# Struggling to remove an object ...



## stevevp (May 29, 2017)

I have recently started the odd foray into Photoshop in an effort to remove more complicated items from an image. I have watched quite a few videos from the likes of Phlearn, Kost, Adobe, Morganti etc. They all make it look very easy: a quick use of eg the lasso tool followed by a content-aware fill and voilà the offending item has vanished! I have had mixed success.

In the image below I have tried a number of methods to remove the chap in the top left-hand corner. If I try the Spot Removal tool in Lightroom I end up with various shades of blue until I get close to the wall at which point the colour from the top of the wall starts to bleed in. My attempts in Photoshop are no better. Apart from finding it more difficult than the videos suggest to accurately select the figure - particularly the join with the wall, I still have the problem of the fill not accurately identifying the correct shade of blue for the sky plus the colour bleeding from the wall.

Can someone please advise the correct method to remove this chap, which Photoshop tool to select and whether there's some magic fill and/or blend mode which will only pick up the immediately surrounding sky colour.

Many thanks in advance.


----------



## clee01l (May 29, 2017)

stevevp said:


> I have recently started the odd foray into Photoshop in an effort to remove more complicated items from an image....In the image below I have tried a number of methods to remove the chap in the top left-hand corner. If I try the Spot Removal tool in Lightroom I end up with various shades of blue until I get close to the wall at which point the colour from the top of the wall starts to bleed in. My attempts in Photoshop are no better.

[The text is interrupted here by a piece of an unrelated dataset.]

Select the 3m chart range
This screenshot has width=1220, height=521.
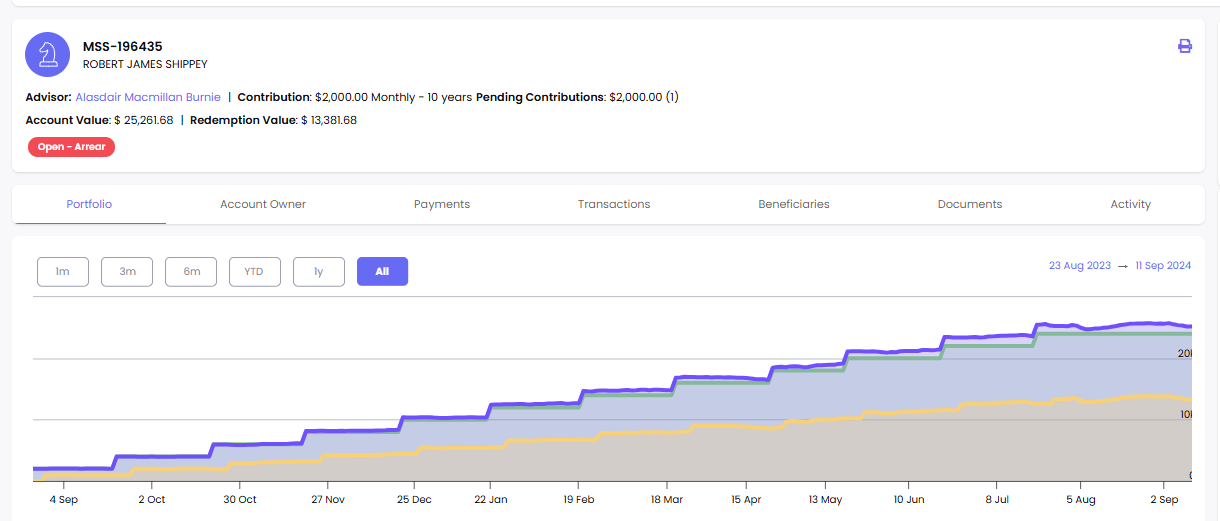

  Try using a combination of the Content Aware fill tool to make a gross effort of replacing the "chap" with sky.  Then follow this with the Clone tool. You may need to zoom to 500% or better to get the selection detail necessary.  It also helps to monitor the feathering parameter and using the Cut tool with a sky blue background revealed when the "chap" is excised.


----------



## Victoria Bampton (May 29, 2017)

If I was doing it, I would...

duplicate the layer
use the clone tool to do along the edge of the wall (personally I'd do it really roughly and then use a layer mask to tidy up the edge - it's quicker than being careful with the clone tool)
really rough lasso around what's left of the man
Edit > Fill > Content Aware Fill to fill in the rest
flatten


----------



## stevevp (May 29, 2017)

Many thanks to both. I tried Victoria's method which was far more successful than anything else I tried. I need to practice my "clone tooling" as it left some hard edges to the sky samples but they are not that obvious  - and tidy up that mask along the top of the wall! This was intended as a training exercise - I am finding PS extremely difficult - and I will have to keep at it! Thanks again.


----------



## Ian.B (May 30, 2017)

minute or two with the ON1 raw prefect eraser + a touch of the clone tool
it's all about practise and experience with blue skies one of the harder to do


----------



## Ian.B (May 30, 2017)

great result steve; well done 

with a bit (lots) of patience it can be done in LR -- the trick is lots of brushes and finish up with low opacity brushes to blend it all in . this could be made better with more time than the 8-10 minutes I took
the 2nd trick is keep exporting the file (PSD) back to the same folder when it gets too busy with buttons
just because the spot remover was not design for such work doesn't mean a fair job cannot be done and the blue sky does make it harder


----------



## Ian.B (May 30, 2017)

another way would be to replace the sky so you don't need to worry matching the blue hues


----------



## stevevp (May 30, 2017)

Ian.B said:


> great result steve; well done
> 
> with a bit (lots) of patience it can be done in LR -- the trick is lots of brushes and finish up with low opacity brushes to blend it all in . this could be made better with more time than the 8-10 minutes I took
> the 2nd trick is keep exporting the file (PSD) back to the same folder when it gets too busy with buttons
> just because the spot remover was not design for such work doesn't mean a fair job cannot be done and the blue sky does make it harder


Many thanks for your comments and advice Ian. What brushes would I use in LR? I tried a blue brush but it wasn't of a sufficiently high opacity to cover plus I couldn't match the sky colour. Or am I misunderstanding?


----------



## Johan Elzenga (May 30, 2017)

Actually, this is surprisingly easy if you use the Patch Tool in Photoshop, with an extra trick. Using the Polygonal Lasso, don't select just the person, but select the whole left corner or at least include a good part of the sky as well. If you narrowly select only the person, you may still see a slight color variation.



 

Select the Patch Tool, set it to Content Aware with Structure 7 and Color 7 - 10 and drag the selection to another part of the sky.



 

That's it. You may have to use the Clone Tool for some finishing touch, but as you can see I didn't even need that.


----------



## stevevp (May 30, 2017)

Wow, that's got to be the easiest option. Many thanks Johan, I will have to give that a go.


----------